消える町家、祇園祭1150年の歴史に危機

 疫病退散の祈りを込めて869(貞観11)年に始まった祇園祭は八坂神社(京都市東山区)の神事で、山にはご神体が安置される。神聖な山を、上から裸で見下ろされることは、祭りに奉仕する住民らにとって受け入れ難いという。

 説明会でも「祭りを大事にする地域住民の神経を逆なでしている」「祭りに対する姿勢をどう考えているのか」など厳しい意見が相次いだ。
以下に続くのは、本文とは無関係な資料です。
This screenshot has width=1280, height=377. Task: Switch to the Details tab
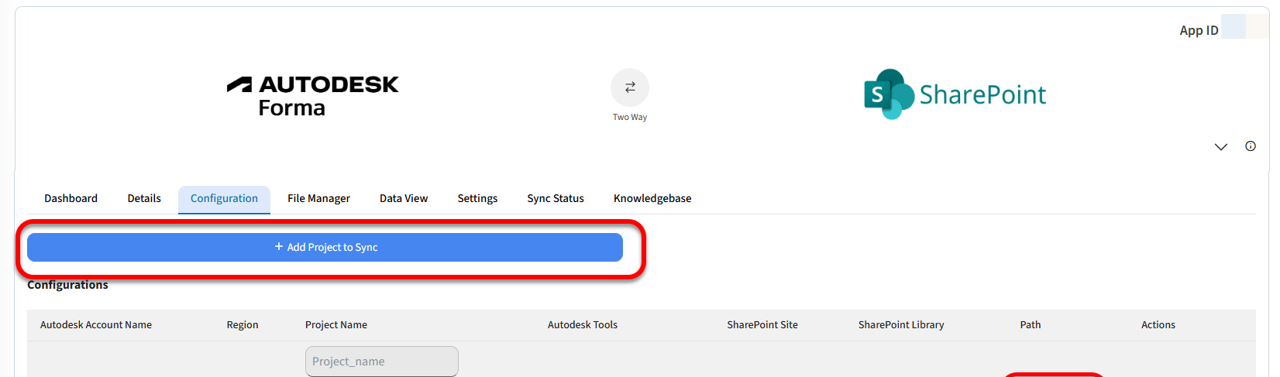pos(144,199)
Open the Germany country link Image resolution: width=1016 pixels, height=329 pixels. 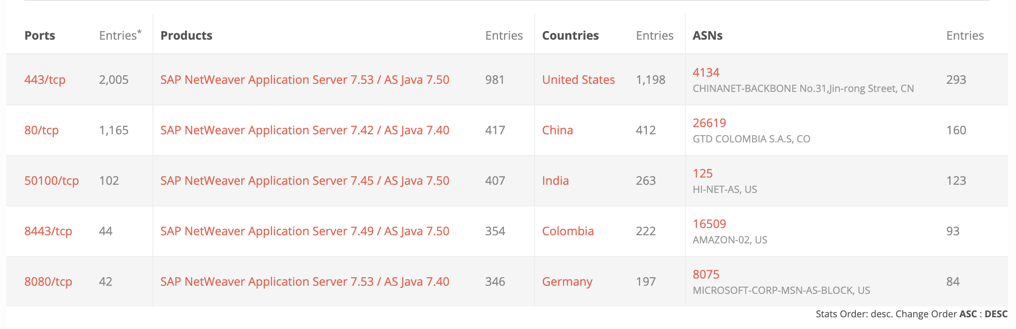tap(567, 282)
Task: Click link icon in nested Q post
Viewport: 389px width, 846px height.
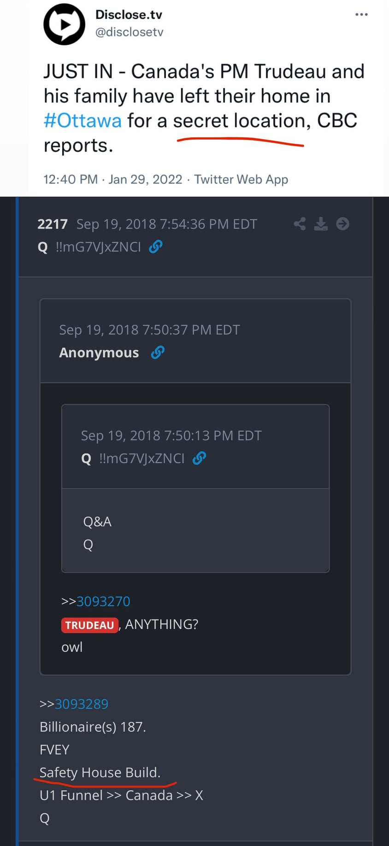Action: pos(199,458)
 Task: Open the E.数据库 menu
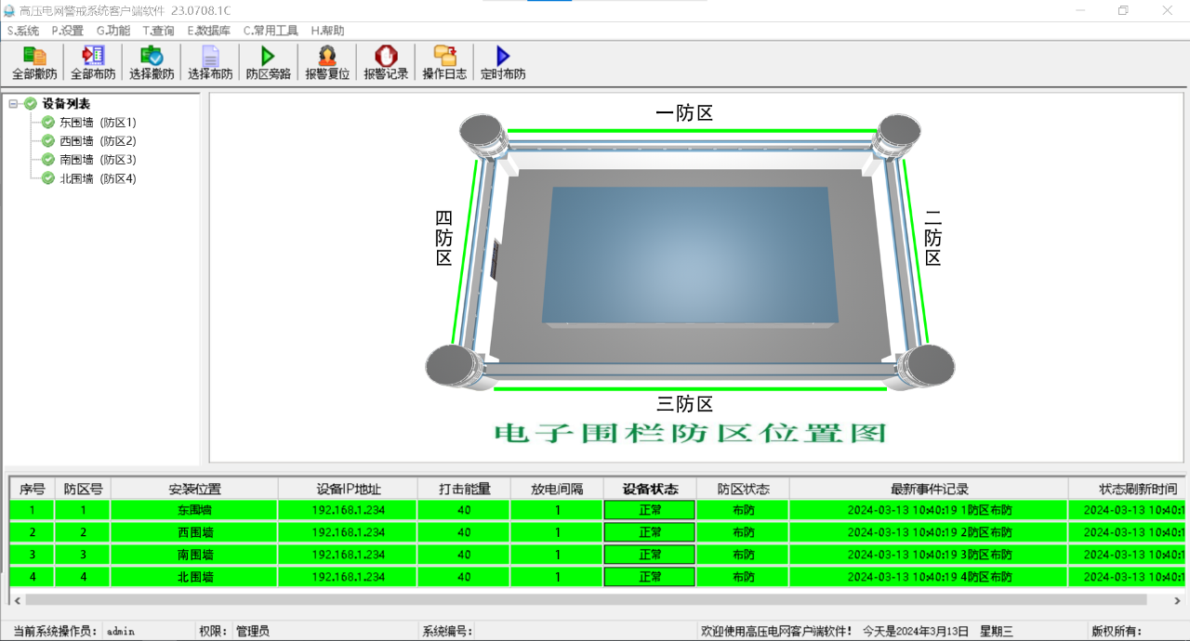208,31
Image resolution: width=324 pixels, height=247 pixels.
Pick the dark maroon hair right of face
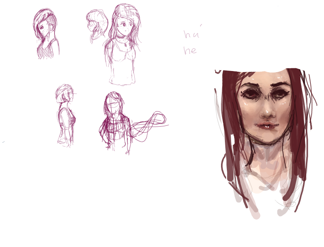pyautogui.click(x=297, y=116)

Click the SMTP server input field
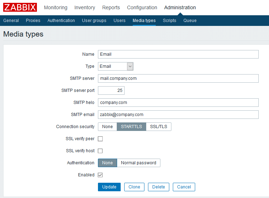tap(178, 78)
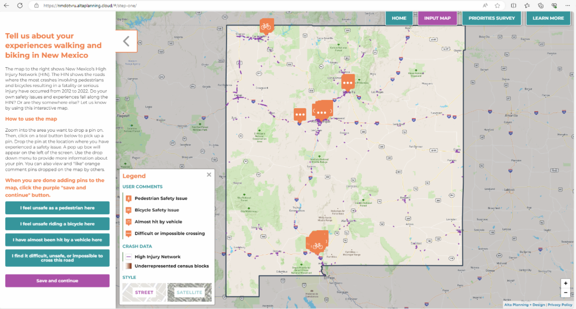Click the purple Save and continue button

point(57,281)
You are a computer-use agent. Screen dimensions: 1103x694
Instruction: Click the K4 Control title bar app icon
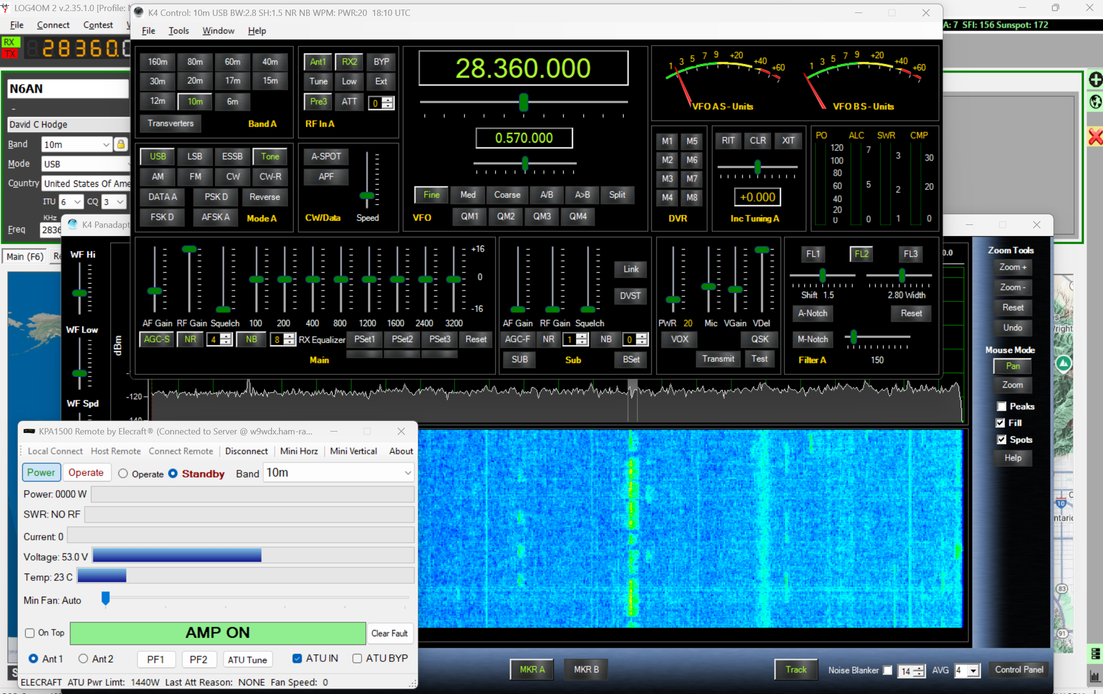click(x=139, y=13)
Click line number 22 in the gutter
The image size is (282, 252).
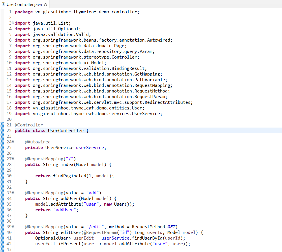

 ホテル運営を担うカンデオホテルズ(東京)は「勉強する」とだけ回答。さらに「Bath(風呂)」「Bed(睡眠)」「Breakfast(朝食)」の3Bをセールスポイントとし、外湯は日本の風呂文化を体験できる設備だとして、他の宿泊施設と差別化する上でも譲れないと主張。計画を見直す考えがないことを明らかにした。

 地元の明倫学区のまちづくり委員長の長谷川明さん(70)は「外湯は京都の文化を伝えるようなしつらえではなく、異質なもの」とし、京町家再生研究会の小島富佐江理事長も「基本は外湯を作らないでほしいということ。ここで東京建物やカンデオが事業をするのは浄妙山が建つからで、京都の文化を利用しているだけ」と手厳しい。

 さらに長谷川さんは「最悪、ユネスコの世界遺産登録の取り消しにつながるのでは」と危惧している。

 京都市は7人の専門家からなる建築審査会を毎月開催しているが、旧伴家住宅については登録文化財である母屋の活用方法が議論の対象になっている。